資生堂の理念を意識してデザインされた新しいエリクシールのレフィル

こうしたプロダクトデザインから得た知見や発想は、社会課題の解決や、社会をさらに美しく豊かにする、ソーシャルデザインへと発展しています。その一例として、山本氏は化粧品の外箱の再利用という実験的なプロジェクトを紹介しました。どうしても印刷の都合上無駄が出てしまう化粧品外箱。その端材のアップサイクルを試み制作された繊細かつ巨大なキネティックアートは、銀座 7 丁目並木通りに位置する銀座ビルの 1 階に展示されました。通常であれば廃棄されてしまう素材の再利用による、美しい見事なデザインが実現されています。

銀座ビルの 1 階に展示された再生素材による繊細かつ巨大なキネティックアート

社会に変化や行動をもたらす意義のある仕事

人として生きている限り美しく生きて頂きたい。この願いに、クリエイティブの力で少しでもサポートできないだろうかと始まった活動が LAVENDER RING です。「すべてのがんサバイバーを笑顔にする」をミッションに掲げ、メイクとフォトでがんに対するネガティブで暗いイメージを払拭して、正しい理解と前向きなアクションに変換することを目指したこの試みは 2017 年に始まりました。今では日本だけでなく上海、台湾、シンガポールなど海外にも活動範囲が広がっています。

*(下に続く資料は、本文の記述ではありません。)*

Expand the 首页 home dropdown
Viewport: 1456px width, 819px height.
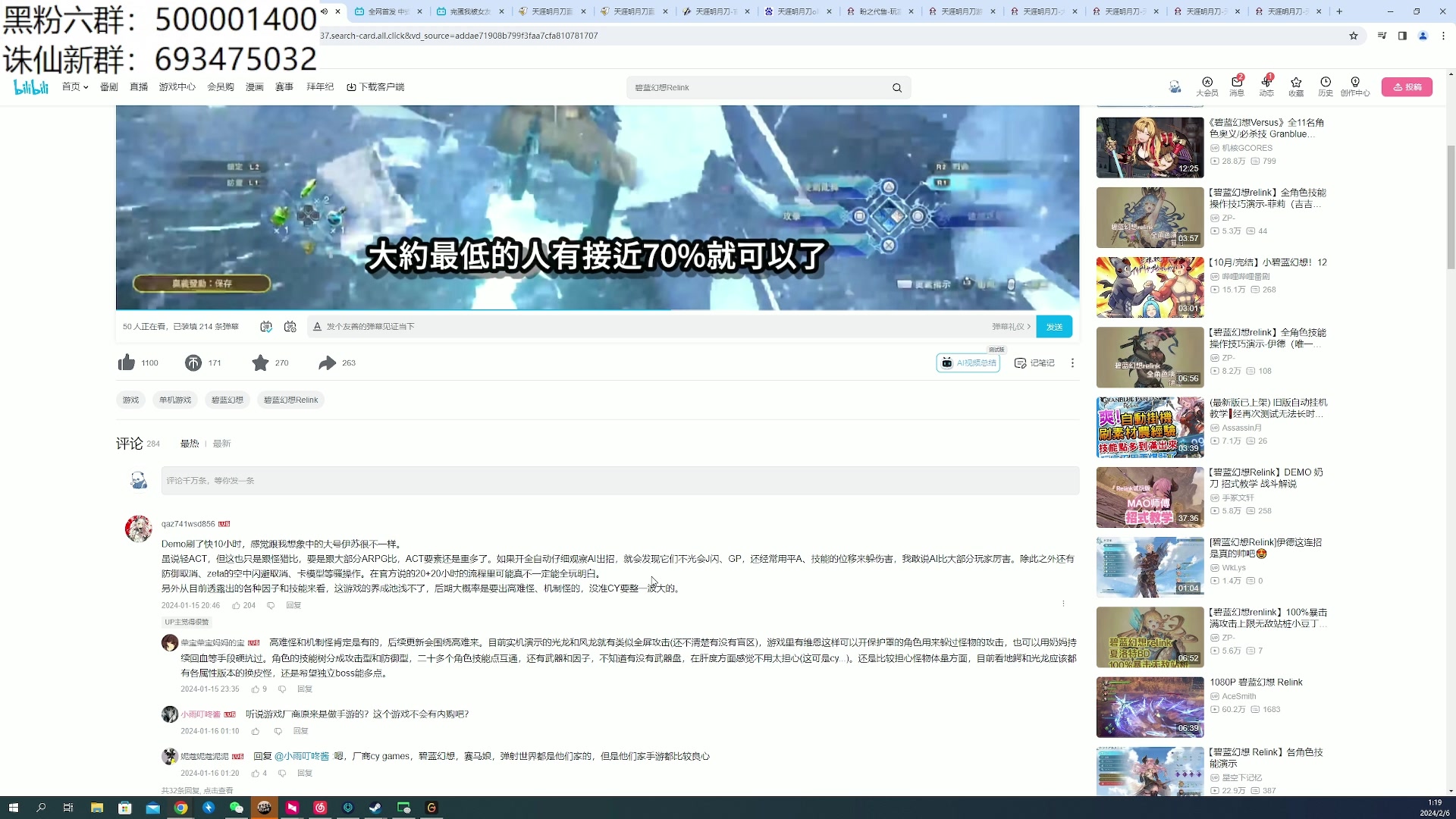pos(74,86)
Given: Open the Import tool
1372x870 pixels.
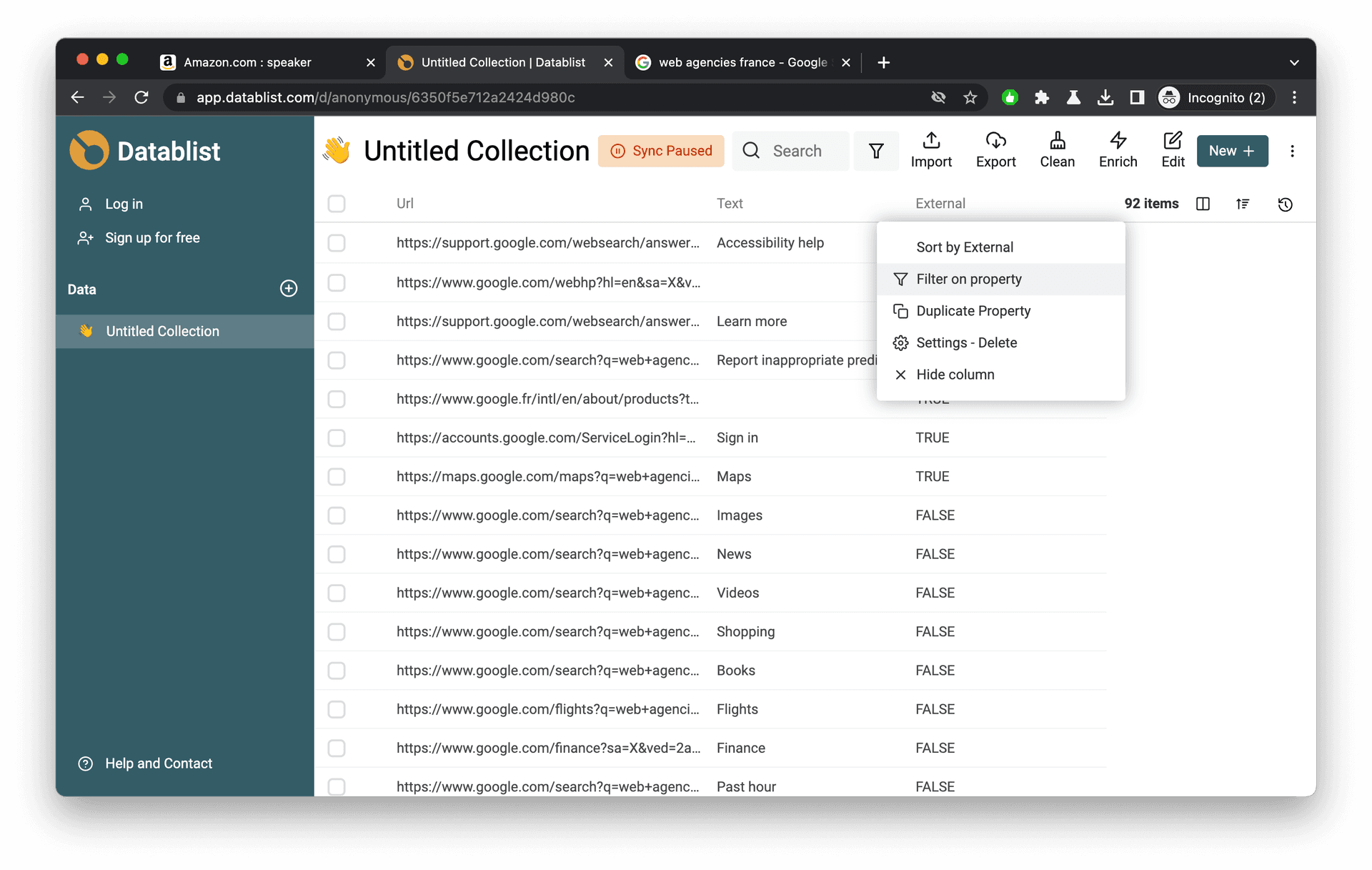Looking at the screenshot, I should (930, 150).
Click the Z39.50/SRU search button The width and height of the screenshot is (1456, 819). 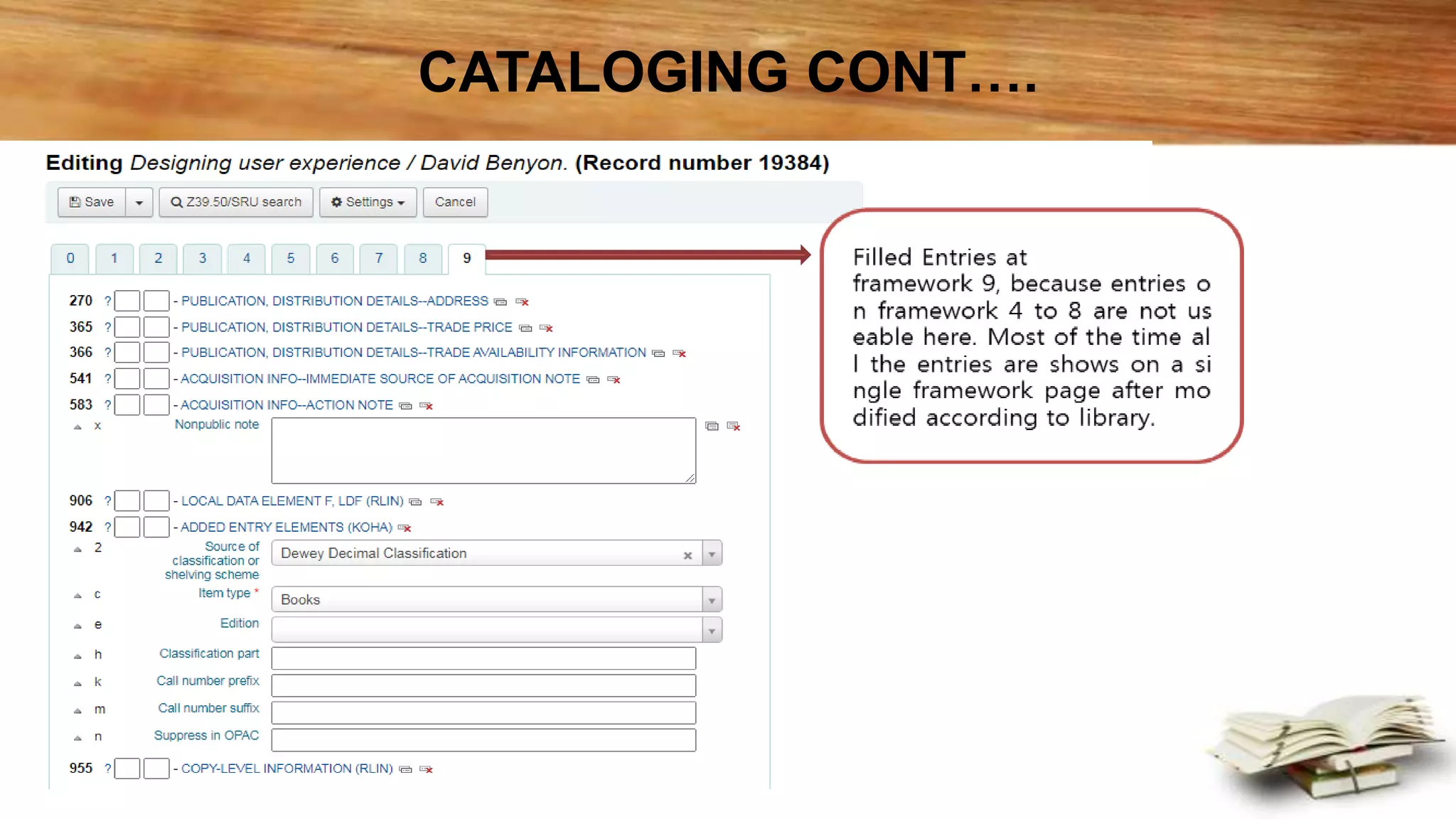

LAVENDER RING では、日々がんと闘いながらも、希望や夢を持って積極的に自分らしく生きているがんサバイバーの方々にヘアとメーキャップによる個性の演出をサポートし、フォトグラファーとの対話で生まれる自分らしい一瞬を切り取り、信じるものを表した言葉と共にポスターを作成しています。昨年は、参加された方々の笑顔と言葉が 1 冊の本になりました。力強い一人ひとりの笑顔と一つひとつの言葉は「生きる喜びであり、生命美を感じさせる唯一無二のもの」と山本氏は表現します。

書籍になった LAVENDER RING の活動 * LAVENDER RING は、株式会社資生堂、株式会社電通の社員有志、特定非営利活動法人キャンサーネットジャパンの 3 社の社員が運営するがんサバイバーのためのプロジェクトです

資生堂は MADE IN JAPAN をグローバルに向けた価値として、アジアの生産拠点の日本への集中を進めています。セッションでは 2019 年に稼働した栃木県の大田原市にある那須工場の体験型見学施設が、動画と共に紹介されました。地域の住民の皆さまをはじめ、多くの方に化粧品の製造から出荷まで現場を知ってもらうための空間であり、化粧品そのものの理解や紫外線の肌への影響など、小さなお子様にも関心を持っていただけるような体験がデザインされた、生活者と一体型のプラントです。大阪工場、久留米工場にも、地域にふさわしいそれぞれのコンセプトで見学コースが展開されています。

セッションの締めくくりは、人々、社会、地球、すべてのステークホルダーのために価値づくりを進める「ビューティーイノベーションでより良い世界へ」という資生堂のミッションムービーでした。

那須工場の見学施設ではインタラクティブなコンテンツとプレイフルな空間を体験できる

以上のように、この日のセミナーでは、2 つの特別講演と、 3 つのテーマに紐づいた Creative Cloud の最新アップデート情報が紹介されました。3 つのテーマの 1 つ目は、人工知能と機械学習の技術によってデザイン制作の大幅な効率化を目指したもの。2 つ目は、誰もがクリエイティブワークに参加できる環境の実現を目指したもの、3 つ目は、新しい共同作業の方法によって、煩雑なやり取りを減らし、チームのコミュニケーションをよりスムーズにするものです。ぜひ、実際に新機能を日々の業務に取り入れてみてください。